Mostly though I'm wondering about paperwork, liability, minimum condition, anything that came up. Will its value be deductible if the charity is a 501(c) or equivalent? Do you need a paid-for appraisal to do that? Those are the things I'm wondering. But since I've recently decided to go AWD I have 10 months not just 3 to figure it out.


----------



## MelindaV (Apr 2, 2016)

no personal experience, but did consider this earlier this year and everything I read made it sound like it's much more trouble/risk than it's worth. here's one article (do a couple searches, there are plenty along the same lines) with some pros/cons and a couple lines pulled out of it:

"In the U.S., if the amount of a deduction for a car donation exceeds $500 (US), you'll need to file _I*RS Form 8283: Non-cash Charitable Contributions *_along with your usual itemized tax return. Mail a copy of this completed form to the charity as well. The charity is required to verify your car donation by filing the *IRS Form 8282: Donee Information Return* and provide you with a copy."
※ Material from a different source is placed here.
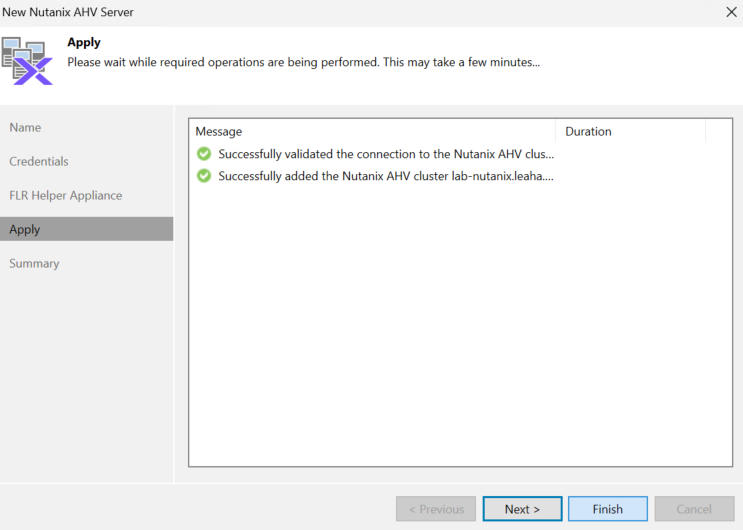The width and height of the screenshot is (743, 530).
Task: Click the Finish button
Action: 607,509
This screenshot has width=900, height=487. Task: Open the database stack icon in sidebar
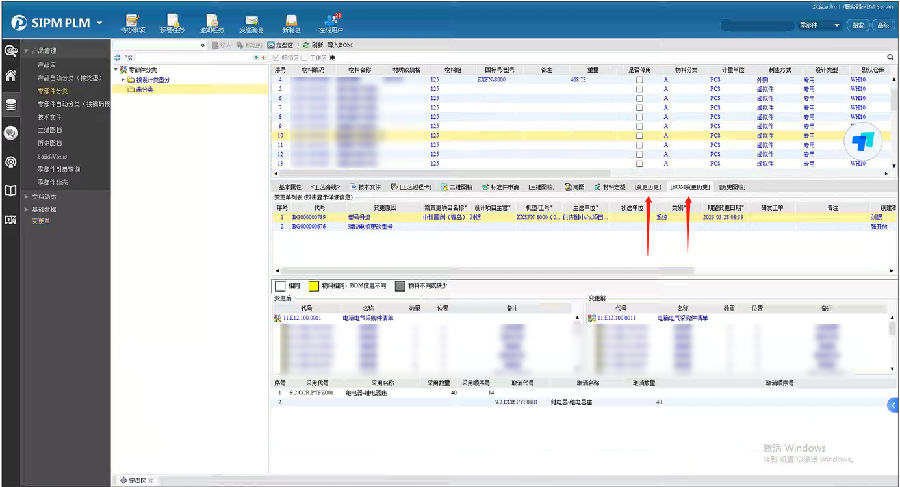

"Be careful because there are, unfortunately, a lot of so-called "charities" out there that are running a scam for car donations. Some criminals run these organized charity scams to get free cars to sell as junk or to have fixed up and sold at a local used car dealership. Other scam organizations only give a small amount (5-10%) of the value of the car to charity. Either way they are making money and leaving you holding the tax bag.
Here's the zinger - when you try to deduct the fair market value or your donated car on your tax return, you will not only lose the tax deduction, you'll also likely be audited. The bottom line is be careful, check out charitable organizations you're considering and get professional help from your accountant or other tax professional."​


----------



## RatThings (Oct 31, 2016)

That's what I was afraid of. I'm sure I can find a reputable organization but it might be easier to sell it to them for $1 and be done with it.


----------



## ModFather (Apr 3, 2016)

I have donated cars a couple of times to local charities (that I personally knew) and had no problems. Be aware that you don't set the value amount of the contribution. It is set by a formula. In other words, you can't claim a $10K deduction for a car that is worth $1K at wholesale. I urge you to do it, you just need to pick your charity carefully.


----------



## Michael Russo (Oct 15, 2016)

@RatThings , good move on the new thread creation & location!


----------



## RatThings (Oct 31, 2016)

There are a couple of organizations I'm interested in. I'm sure one would check out and be well versed in the process. I can check out a business. I think my car would only get $2K, $3 tops. It will have about 170,000 miles, it's a 2003 5-speed Honda Accord, whatever the middle line was.

The passenger side has a scrape six inches below the windows almost front to back, I've hit the cabinets at the back of the garage enough that it's sort of a topo map the three middle feet of the back, there are smaller dings on all corners, the fiberglass thing down low in front is all cracked (I should probably get it off) and rust is in the wheel wells and big scrape.

But I've taken care of the engine. Haven't had to do anything you wouldn't expect. Didn't need a second clutch until 130,000. And there are no tears at all on the fabric seats only sign of wear inside is where the garage door opener made the fabric thin on the visor. But it isn't close to breaking through.

A study in contrasts most certainly.

I am a little worried about treating my Tesla with the respect it deserves. I've had the Honda paid off ten years. After year five of that, meah. The long scrape was a giant concrete planter in a parking lot. I was doing maybe 8 mph trying to wip around it (and I was having one of those days) and when it caught and I realized I judged it wrong I didn't feel like stopping.

I'm giving that freedom up aren't I? "The things you own, own you." - quote from a very good movie.

I think I'll get over it and love on my T like everybody else.


----------